The 2013 Urban Forest Stewardship Plan affirmed those findings, and reported others just as significant: 55 percent of the trees on single-family lots are in “excellent” condition, and only about 2 percent are dead, dying, or in “critical” condition. By contrast, only 20 percent of trees in parks and greenbelts are in excellent shape. About 20 percent are dead, dying, or critical.
So Seattle ‘s healthiest trees, and most of its urban forest, grow unheralded around its bungalows, cottages, mansions, and ramblers. Preserving them means preserving the spaces they grown in, which means preserving the structures they grow around rather than replacing them with lot-busting McMansions and McPartments.

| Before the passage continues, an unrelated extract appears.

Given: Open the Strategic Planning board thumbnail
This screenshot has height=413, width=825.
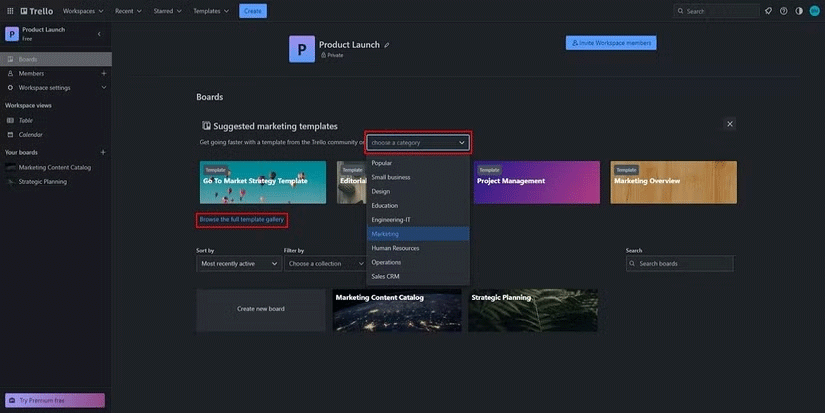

Doing that will require both regulation and incentives. Effective regulation will mean finally adopting a permanent tree-protection code with more teeth than the current interim code – an effort stalled for years in an impasse between urban-forest advocates and development interests. (Advocates such as Turnbull urge that the task be transferred from the Department of Planning and Development, which they see as captive to developers, to the Office of Sustainability and Environment.)
Possible incentives range from free rain barrels for homeowners who plant street trees to property-tax breaks for those who preserve exceptional trees and high canopy coverage. Sustaining trees on private property has public benefits, just as historic preservation and affordable housing do; perhaps it deserves similar tax forgiveness.
Changes to the land-use code could effectively expand housing stock, increase human (if not building) density, and foster affordability without razing or building, by relaxing occupancy and use limitations on existing structures. Rental houses might be converted to duplexes and triplexes, duplexes and triplexes might be allowed to go condo, and homeowners might be allowed to sell, not just rent, accessory dwelling units.
Such measures would encourage fuller use of large houses as household sizes shrink, make it easier for owners of modest means to stay in their homes, and answer neighborhood concerns about too many rentals. And they would leave room in the yards outside for the trees to keep doing their good work.
This article was changed on Nov. 5, 2015 to present more representative data from the 2007 Urban Tree Canopy Analysis and a more reliable estimate of 1996 canopy coverage.